Margot Cohen with John McBeth, Jakarta – The offer was on the table: silence or death. A petrified Pius Lustrilanang did not hesitate. He promised to keep his mouth shut about his two months in captivity in a detention centre outside Jakarta, and his kidnappers rewarded him with a plane ticket home to south Sumatra.
But three weeks later, on April 27, the 30-year-old political activist was back at an airport – this time, clutching a ticket to Amsterdam and a visa arranged by the Dutch embassy. Refuge abroad seemed imperative for Pius after his harrowing testimony earlier that day in Jakarta before Indonesia's National Commission on Human Rights.
As the television cameras rolled, Pius had grimly intoned a tale of electric shocks, sleep deprivation and water torture, and of fellow prisoners languishing in six windowless cells. In offering him freedom, Pius's masked persecutors had allegedly told him they would track him down if he ever broke his silence, whether it took two days or two decades. "We are patient people," they said.
Riveting though it was, Pius's unprecedented public testimony failed to clear the mystery surrounding his disappearance: Who abducted him, as well as 11 other activists gone missing between February and March? Where was the detention centre so close to Jakarta that Pius spoke about? Was the military involved? Was his kidnapping new evidence of splits in the armed forces? And, perhaps most importantly, how could the government prevent further disappearances?
The hunt for answers has heightened as other missing activists resurface and recount stories of abduction at gunpoint. Even though the culprits remain unidentified, Pius's ordeal – and his testimony – will likely breathe more fire into the increasingly vigorous anti-government student protests countrywide.
Underneath the clamour, however, is growing appreciation for human-rights advocacy. In recent weeks, diplomats and visiting foreign officials quietly raised the issue of the vanishing activists with Indonesia's armed-forces commander, Gen. Wiranto, and a range of cabinet ministers. Local and foreign media kept up a constant drumbeat. Worried relatives flocked to the human-rights commission.
Then, in early April, not long before a United Nations hearing in Geneva on human rights in Indonesia, some of the missing activists began to resurface. "The pressure from outside was strong enough to force the re-emergence of these people," concludes Ifdal Kasim, an activist.
Four people still remain unaccounted for, however. Two are student leaders who vanished recently from Jakarta and Sragen in Central Java, and two are loyalists of opposition leader Megawati Sukarnoputri. Family members of the Megawati loyalists – missing since May 1997 – have fresh hope that both are alive. In his testimony, Pius said the two had been detained in adjacent cells. There is no such relief for the relatives of more than a dozen others still missing since the violent assault on Megawati's party headquarters in central Jakarta in July 1996.

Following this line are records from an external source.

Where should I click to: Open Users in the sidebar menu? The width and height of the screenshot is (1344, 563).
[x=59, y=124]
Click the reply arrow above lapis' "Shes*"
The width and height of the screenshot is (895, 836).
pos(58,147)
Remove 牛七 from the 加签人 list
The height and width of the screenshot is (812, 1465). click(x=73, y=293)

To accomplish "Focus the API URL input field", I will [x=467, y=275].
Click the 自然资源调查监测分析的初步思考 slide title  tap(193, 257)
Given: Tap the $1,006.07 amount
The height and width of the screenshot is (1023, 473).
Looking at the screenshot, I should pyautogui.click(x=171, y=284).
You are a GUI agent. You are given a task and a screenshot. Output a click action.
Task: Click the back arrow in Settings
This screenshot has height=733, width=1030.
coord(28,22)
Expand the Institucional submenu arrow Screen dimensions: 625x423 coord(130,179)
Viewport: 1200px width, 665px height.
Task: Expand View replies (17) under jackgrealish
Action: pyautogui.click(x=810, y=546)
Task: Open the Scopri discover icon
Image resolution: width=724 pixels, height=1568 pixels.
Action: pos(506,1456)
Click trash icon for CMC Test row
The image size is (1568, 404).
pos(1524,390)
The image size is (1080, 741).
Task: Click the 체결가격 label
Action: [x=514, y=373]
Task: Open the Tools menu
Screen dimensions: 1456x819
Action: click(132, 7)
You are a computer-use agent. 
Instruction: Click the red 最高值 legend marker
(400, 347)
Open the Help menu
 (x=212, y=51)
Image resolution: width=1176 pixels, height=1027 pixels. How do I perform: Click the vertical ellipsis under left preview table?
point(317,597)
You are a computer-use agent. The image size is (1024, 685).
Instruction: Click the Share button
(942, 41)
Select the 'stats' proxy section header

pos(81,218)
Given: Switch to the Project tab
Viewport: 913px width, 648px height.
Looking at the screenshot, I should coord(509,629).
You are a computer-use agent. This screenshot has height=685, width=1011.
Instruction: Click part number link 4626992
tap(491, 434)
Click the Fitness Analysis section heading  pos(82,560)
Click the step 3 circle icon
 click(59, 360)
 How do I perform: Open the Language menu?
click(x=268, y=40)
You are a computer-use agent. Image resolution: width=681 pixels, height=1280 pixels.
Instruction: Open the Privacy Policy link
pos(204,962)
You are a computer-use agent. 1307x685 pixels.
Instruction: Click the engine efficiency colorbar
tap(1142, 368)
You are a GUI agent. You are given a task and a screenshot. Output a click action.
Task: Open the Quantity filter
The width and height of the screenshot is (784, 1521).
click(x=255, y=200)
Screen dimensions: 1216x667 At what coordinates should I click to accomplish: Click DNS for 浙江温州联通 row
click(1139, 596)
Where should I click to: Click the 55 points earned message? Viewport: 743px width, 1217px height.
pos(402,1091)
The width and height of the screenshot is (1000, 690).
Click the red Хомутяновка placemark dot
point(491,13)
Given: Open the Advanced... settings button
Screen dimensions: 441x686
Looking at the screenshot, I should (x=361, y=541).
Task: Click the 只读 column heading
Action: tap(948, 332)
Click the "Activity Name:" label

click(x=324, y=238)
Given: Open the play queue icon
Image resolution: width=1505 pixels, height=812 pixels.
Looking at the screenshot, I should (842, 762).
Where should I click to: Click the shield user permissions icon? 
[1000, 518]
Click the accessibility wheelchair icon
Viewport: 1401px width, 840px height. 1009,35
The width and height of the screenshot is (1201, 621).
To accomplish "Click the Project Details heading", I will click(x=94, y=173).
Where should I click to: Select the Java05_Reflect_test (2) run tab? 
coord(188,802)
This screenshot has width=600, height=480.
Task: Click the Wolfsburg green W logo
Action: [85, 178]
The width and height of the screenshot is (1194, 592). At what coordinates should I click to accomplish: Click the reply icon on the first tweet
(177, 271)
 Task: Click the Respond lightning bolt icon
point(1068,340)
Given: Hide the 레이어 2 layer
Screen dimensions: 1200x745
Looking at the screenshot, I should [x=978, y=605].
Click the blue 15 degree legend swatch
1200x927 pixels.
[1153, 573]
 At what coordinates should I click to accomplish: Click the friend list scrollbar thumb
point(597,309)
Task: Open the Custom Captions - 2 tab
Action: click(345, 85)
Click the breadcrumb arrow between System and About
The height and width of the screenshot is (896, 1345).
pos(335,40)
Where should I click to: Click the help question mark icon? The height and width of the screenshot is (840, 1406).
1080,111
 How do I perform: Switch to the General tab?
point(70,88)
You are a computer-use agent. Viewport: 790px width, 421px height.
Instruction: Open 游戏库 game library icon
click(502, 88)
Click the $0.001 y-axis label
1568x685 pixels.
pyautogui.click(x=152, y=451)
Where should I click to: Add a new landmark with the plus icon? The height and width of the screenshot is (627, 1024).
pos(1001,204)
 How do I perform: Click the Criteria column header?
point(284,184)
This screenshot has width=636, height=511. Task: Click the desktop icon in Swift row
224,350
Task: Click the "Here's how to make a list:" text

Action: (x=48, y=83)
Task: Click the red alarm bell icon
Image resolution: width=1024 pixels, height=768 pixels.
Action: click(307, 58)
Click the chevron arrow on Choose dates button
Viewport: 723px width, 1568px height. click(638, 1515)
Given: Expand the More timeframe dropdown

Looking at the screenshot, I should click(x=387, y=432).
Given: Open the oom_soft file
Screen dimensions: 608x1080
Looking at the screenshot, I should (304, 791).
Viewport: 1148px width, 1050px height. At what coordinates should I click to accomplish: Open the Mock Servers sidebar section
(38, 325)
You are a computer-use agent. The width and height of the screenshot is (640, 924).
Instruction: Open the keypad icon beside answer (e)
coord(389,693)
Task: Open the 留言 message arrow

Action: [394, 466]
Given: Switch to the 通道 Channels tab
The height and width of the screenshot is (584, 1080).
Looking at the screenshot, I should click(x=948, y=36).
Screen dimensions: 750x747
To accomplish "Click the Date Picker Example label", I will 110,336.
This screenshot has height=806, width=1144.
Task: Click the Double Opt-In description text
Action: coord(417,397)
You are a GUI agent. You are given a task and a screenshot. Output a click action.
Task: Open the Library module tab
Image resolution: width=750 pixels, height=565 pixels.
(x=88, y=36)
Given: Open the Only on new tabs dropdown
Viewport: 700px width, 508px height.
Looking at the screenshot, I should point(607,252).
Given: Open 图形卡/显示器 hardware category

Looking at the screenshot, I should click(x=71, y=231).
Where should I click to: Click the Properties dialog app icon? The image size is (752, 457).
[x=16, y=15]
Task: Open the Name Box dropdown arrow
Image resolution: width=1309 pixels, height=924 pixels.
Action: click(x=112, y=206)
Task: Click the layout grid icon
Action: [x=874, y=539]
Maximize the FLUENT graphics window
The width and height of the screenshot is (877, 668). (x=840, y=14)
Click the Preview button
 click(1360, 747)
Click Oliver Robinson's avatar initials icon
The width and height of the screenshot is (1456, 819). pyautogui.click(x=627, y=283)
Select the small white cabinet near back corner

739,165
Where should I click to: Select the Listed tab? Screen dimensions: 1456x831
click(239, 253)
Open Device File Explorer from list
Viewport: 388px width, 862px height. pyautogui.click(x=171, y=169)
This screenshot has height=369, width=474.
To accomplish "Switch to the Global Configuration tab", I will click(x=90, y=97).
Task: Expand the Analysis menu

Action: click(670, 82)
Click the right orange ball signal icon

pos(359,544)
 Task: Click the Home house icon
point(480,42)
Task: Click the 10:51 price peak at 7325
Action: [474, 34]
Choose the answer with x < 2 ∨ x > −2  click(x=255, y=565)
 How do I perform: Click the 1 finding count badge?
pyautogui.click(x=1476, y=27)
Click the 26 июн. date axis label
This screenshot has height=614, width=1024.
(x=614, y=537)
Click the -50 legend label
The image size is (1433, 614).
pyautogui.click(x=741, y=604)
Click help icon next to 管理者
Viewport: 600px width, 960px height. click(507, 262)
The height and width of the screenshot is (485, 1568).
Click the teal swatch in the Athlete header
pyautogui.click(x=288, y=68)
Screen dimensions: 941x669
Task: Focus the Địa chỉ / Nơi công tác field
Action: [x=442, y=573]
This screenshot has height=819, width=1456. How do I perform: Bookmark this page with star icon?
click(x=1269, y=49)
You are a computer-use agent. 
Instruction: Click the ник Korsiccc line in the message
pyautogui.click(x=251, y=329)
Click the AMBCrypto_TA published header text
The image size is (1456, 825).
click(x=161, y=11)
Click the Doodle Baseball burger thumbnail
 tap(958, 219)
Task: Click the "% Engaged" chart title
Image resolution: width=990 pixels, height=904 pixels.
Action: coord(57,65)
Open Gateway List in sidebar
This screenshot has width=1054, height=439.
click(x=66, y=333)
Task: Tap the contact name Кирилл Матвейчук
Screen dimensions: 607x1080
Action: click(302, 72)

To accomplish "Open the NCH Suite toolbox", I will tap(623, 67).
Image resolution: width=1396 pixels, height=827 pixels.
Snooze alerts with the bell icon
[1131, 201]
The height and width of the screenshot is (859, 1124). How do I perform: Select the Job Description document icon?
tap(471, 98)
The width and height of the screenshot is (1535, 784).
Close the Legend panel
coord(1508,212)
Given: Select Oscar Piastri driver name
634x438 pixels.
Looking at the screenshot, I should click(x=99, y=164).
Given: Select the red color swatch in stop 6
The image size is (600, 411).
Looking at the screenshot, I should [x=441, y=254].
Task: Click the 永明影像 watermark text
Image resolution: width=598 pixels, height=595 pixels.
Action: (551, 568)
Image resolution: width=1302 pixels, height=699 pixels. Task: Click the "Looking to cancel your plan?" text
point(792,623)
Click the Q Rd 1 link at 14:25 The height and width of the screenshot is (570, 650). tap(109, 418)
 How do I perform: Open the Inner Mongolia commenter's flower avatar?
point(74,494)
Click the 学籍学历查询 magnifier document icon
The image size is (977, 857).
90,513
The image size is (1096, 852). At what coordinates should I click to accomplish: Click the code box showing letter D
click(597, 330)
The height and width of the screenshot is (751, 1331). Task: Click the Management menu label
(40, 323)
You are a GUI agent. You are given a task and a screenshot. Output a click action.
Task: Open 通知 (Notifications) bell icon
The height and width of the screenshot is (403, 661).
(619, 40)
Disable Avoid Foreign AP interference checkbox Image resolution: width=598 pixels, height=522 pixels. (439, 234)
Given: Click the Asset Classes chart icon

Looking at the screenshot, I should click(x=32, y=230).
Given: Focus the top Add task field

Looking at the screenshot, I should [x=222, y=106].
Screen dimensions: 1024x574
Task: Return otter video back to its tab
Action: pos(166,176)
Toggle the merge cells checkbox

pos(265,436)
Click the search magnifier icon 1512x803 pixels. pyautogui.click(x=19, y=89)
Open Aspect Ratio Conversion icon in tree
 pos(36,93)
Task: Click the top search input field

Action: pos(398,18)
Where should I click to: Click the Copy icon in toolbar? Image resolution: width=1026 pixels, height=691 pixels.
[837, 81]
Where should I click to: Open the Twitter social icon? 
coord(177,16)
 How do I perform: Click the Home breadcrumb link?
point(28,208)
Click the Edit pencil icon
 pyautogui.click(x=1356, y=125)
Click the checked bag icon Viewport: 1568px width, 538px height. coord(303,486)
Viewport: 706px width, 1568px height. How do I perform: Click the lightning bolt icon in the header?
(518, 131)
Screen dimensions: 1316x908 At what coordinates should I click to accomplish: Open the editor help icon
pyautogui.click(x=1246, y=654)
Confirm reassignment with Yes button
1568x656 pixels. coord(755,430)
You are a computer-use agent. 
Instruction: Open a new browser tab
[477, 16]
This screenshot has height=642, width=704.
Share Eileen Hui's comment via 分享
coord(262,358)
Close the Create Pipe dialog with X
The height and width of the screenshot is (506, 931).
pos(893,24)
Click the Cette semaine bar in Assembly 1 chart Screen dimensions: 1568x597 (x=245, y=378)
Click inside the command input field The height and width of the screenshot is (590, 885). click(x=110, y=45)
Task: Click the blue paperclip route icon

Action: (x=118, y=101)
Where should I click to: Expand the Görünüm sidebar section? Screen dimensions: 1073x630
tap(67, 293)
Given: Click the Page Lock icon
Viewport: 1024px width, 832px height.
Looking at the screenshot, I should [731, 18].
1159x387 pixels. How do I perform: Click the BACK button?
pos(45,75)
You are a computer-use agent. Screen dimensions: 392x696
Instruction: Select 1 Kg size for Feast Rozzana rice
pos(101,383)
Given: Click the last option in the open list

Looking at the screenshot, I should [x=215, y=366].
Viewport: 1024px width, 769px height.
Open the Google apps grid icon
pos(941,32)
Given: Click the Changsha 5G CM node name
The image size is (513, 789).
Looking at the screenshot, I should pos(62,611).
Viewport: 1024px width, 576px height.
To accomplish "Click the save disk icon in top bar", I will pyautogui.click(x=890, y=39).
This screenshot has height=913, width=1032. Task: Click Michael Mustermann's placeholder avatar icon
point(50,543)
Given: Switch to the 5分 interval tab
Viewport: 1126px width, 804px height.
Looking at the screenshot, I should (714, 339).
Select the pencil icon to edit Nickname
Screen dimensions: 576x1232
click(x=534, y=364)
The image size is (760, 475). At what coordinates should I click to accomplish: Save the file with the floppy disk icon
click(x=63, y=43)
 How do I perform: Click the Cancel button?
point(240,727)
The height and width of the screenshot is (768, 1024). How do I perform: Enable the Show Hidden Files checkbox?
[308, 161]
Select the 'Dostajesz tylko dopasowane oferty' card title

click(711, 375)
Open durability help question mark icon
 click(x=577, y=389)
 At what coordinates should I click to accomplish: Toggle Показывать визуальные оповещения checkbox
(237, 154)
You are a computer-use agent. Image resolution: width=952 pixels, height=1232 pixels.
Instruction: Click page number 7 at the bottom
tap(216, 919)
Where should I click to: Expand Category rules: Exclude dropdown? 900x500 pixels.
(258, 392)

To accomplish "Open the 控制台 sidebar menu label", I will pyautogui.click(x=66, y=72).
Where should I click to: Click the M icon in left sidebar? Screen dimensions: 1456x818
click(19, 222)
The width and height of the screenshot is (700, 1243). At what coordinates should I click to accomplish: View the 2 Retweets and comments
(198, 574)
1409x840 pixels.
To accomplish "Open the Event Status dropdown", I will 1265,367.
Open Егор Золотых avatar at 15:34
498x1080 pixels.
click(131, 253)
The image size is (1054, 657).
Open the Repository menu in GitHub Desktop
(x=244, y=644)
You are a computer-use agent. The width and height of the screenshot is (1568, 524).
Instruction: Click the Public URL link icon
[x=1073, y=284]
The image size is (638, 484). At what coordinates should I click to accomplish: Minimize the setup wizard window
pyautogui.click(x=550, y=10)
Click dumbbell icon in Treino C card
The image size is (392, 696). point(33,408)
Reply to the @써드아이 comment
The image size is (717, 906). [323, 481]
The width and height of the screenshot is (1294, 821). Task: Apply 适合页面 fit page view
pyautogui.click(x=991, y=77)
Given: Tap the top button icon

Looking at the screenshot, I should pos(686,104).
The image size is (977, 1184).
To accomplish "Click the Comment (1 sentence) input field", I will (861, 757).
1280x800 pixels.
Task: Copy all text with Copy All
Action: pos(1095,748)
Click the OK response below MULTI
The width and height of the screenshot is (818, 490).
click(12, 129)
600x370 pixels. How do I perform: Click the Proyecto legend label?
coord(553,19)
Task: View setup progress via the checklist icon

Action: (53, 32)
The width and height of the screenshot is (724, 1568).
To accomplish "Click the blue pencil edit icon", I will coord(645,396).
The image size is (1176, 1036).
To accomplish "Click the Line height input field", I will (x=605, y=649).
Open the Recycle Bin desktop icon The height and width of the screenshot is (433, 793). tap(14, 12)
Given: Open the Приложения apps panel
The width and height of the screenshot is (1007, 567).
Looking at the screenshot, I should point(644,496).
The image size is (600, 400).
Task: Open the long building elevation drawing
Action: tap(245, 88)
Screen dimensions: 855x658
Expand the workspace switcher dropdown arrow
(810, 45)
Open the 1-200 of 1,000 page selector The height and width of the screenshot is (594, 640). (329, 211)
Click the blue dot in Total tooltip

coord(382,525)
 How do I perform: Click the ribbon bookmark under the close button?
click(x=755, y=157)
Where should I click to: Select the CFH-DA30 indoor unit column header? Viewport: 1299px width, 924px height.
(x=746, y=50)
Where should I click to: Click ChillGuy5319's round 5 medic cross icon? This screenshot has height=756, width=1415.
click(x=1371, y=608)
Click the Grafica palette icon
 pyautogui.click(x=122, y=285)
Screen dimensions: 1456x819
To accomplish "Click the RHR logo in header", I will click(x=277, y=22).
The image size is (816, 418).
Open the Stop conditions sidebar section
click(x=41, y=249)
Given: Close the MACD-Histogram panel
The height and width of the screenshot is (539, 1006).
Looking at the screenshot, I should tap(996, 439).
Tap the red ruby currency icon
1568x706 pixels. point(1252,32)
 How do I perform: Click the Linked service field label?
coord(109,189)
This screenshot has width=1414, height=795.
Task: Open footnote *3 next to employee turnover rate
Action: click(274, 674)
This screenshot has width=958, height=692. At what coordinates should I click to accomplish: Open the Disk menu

Attention is now focused on the military's alleged role in the abductions – and the possible complicity of the police. In one case, police officials remained silent about who had delivered a missing activist into their custody. Two days before Pius's hearing, Lt.-Gen. Bambang Yudhoyono, armed-forces chief of political and social affairs, reiterated that Wiranto had given no orders to arrest or detain activists.
Most independent observers are prepared to give Wiranto and the reform-minded Bambang the benefit of the doubt. So is the human-rights commission. "I am confident that this is not a policy coming from above," says commissioner Samsudin, a retired major-general who sat on the panel hearing Pius's disturbing saga.
Even so, that's unlikely to convince many people about Jakarta's harder line on political dissent. "It doesn't matter what they say, no one is going to believe that this isn't an organized operation," says one Western military observer. "The feeling is going to be that if the leadership didn't know, then they should have known."
Analysts say the abductions might have been the work of either rogue elements within the military or an extremist group that enjoys its support. Hariadi Darmawan, a retired brigadier-general who has joined forces with the swelling student movement, says the tactics are reminiscent of the covert intelligence operations of years past, and blames them on an "over-eagerness" to suppress dissent. "In every armed forces, there are always psychopaths," he says. "The higher officials usually don't know."
Pius told the human-rights commission that his interrogators wanted to learn more about the activities of Megawati, as well as the outlawed People's Democratic Party, accused of masterminding a recent bomb blast. They also wanted to know about Pius's initiatives as secretary-general of Siaga, a non-governmental organization formed to gather support for Megawati and Islamic leader Amien Rais. A "wrong" answer brought electric jolts to his hands and feet. At one session, interrogators repeatedly forced his head and shoulders under water. Pius's widely publicized testimony brought no immediate reaction from the military's top brass. But Wiranto might eventually feel a formal investigation of the recent abductions is necessary – if only to reinforce that under his leadership such practices are a thing of the past.